La macchina si fermò davanti ad un parcheggio, che circondava un edificio dall'apparenza vecchio e trascurato, completamente pieno di macchine sportive parcheggiate ovunque nei dintorni. La costruzione era fatta esclusivamente di pietra, il tetto bianco e basso. Le finestre erano completamente chiuse, mentre alcune - dai vetri sporchi e rotti - rimanevano per forza aperte. Non c'era alcuna presenza di luce attorno a noi, tranne per un lampione che si trovava all'ingresso dell'edificio, il led simile al color arancione che a malapena illuminava la porta in legno e per l'insegna di un cartello che metteva in risalto la scritta: Blue's. Quel luogo assomigliava più ad una casa dei film Horror, ed onestamente iniziavo ad agitarmi. Nonostante le tante macchine parcheggiate, non si aggirava nessuno nei dintorni, che si trovassero tutti all'interno di quel vecchio edificio?

Alzai lo sguardo sul ragazzo ancora seduto nel sedile del guidatore, che scrutava attentamente l'espressione presente sul mio viso pallido.
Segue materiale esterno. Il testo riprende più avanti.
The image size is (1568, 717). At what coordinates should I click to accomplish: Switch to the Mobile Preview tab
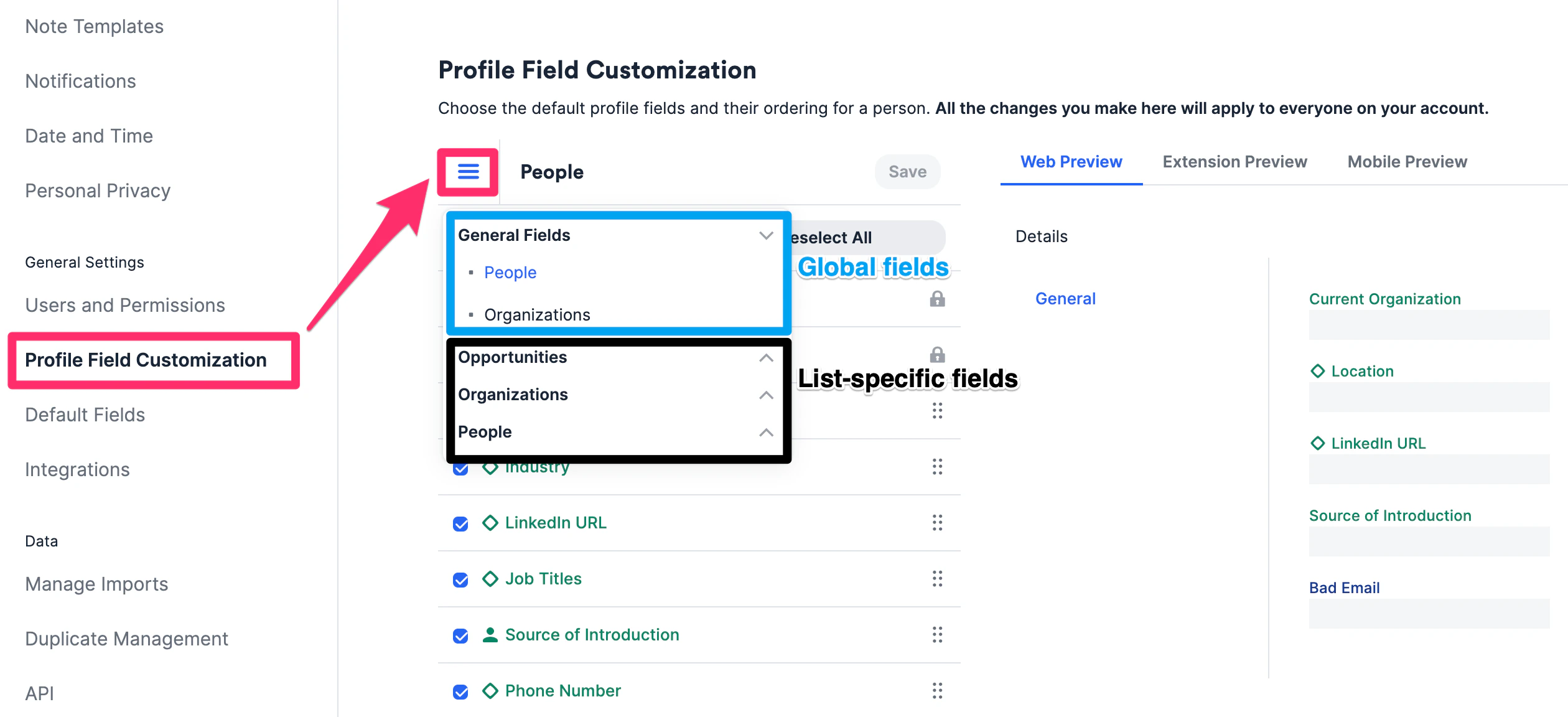click(x=1407, y=162)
Voleva essere davvero sicuro di portarmi all'interno di quella costruzione, abbandonata all'apparenza. Mi trovai ad annuire spontaneamente, come a voler dire: ce la posso fare. Aprì la portiera alla sua sinistra e scese, aspettando che facessi lo stesso.
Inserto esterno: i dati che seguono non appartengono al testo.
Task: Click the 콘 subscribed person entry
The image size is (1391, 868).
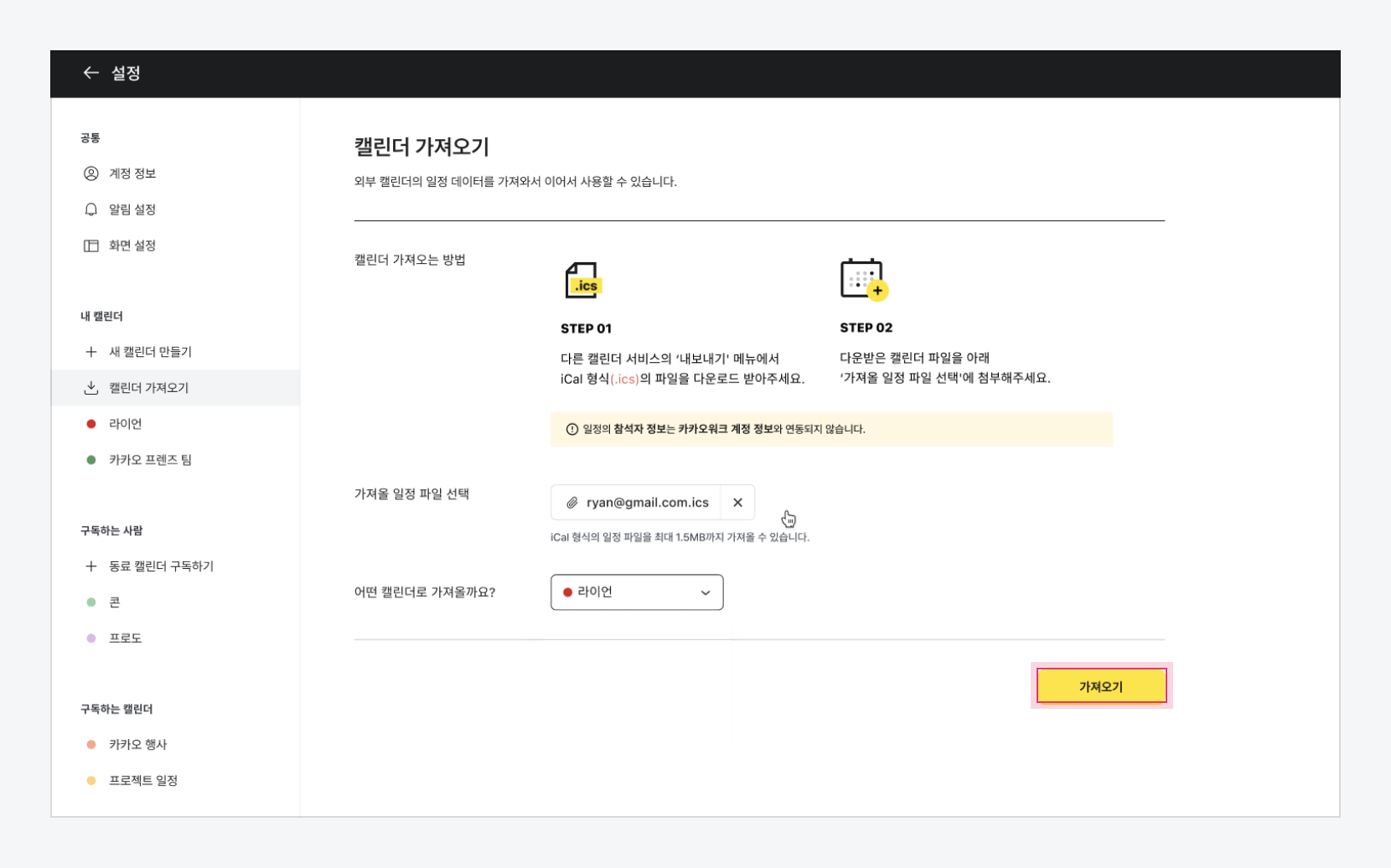Action: [115, 602]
Aprii la bocca, facendo entrare gran quantità d'aria fra i polmoni, per poi espirare. In quel momento ero più agitata, del giorno in cui dovetti affrontare gli ultimi esami del Liceo. Quel giorno ero uscita di casa con ben due ore e quarantacinque minuti di anticipo, con la paura di essere in ritardo o addirittura con il terrore di dimenticare le parole del mio discorso, che avrei dovuto presentare davanti alla Commissione, ai professori e al Preside. Lo stai facendo per Isaac, mi ricordò Eisel comprensiva, portandomi alla realtà dei fatti. "Forza." Mormorai in un sussurro, aprendo la portiera alla mia destra e scendendo dal grande veicolo a quattro ruote.
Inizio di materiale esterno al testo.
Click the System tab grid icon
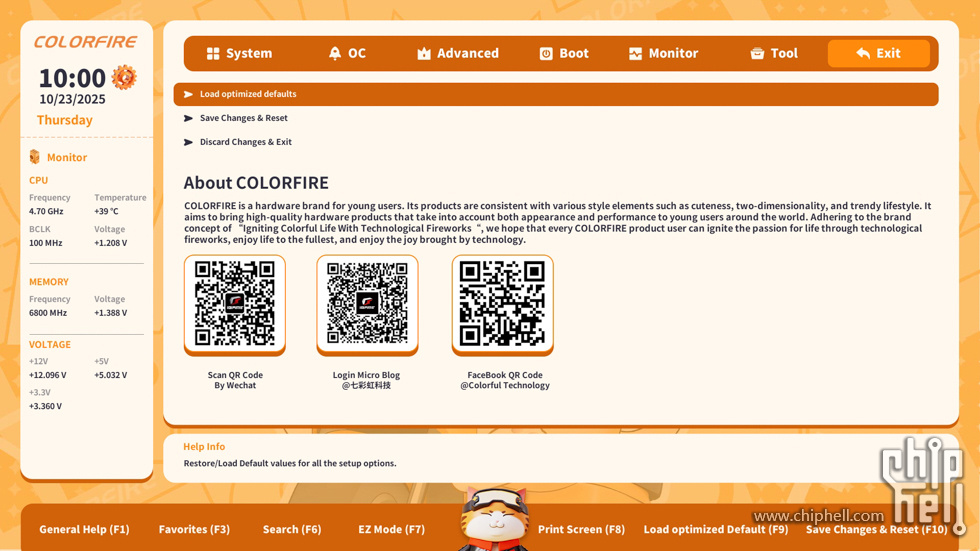This screenshot has width=980, height=551. 213,54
Raggiunsi velocemente Isaac ponendomi esattamente al suo fianco, che a differenza mia era davvero più grande in altezza. Era impossibile non notare il suo metro e ottantacinque, a confronto del mio misero metro. Avrei dovuto stargli lontana, quanto detto dalle sue parole, ma non potevo farne a meno. Ero più intimorita da quello che mi circondava, che da lui stesso.

Una volta arrivati davanti alla porta, ci fermammo esattamente sotto il led arancione del lampione, facendomi notare il quanto fosse in sintonia con il colore delle mie ciabatte. Non ci credo, pensai abbassando il mento per darmi un'occhiata. Indossavo ancora il pigiama giallo canarino. "Isaac." Mormorai il nome del ragazzo al mio fianco, attirando la sua completa attenzione. Lo vidi guardarmi seriamente, fronte aggrottata, mento tirato e mascella perfettamente scolpita. "Indosso il pigiama." Cercai di fargli notare l'ovvio, mentre sistemavo la montatura degli occhiali neri e rettangolari lungo il naso.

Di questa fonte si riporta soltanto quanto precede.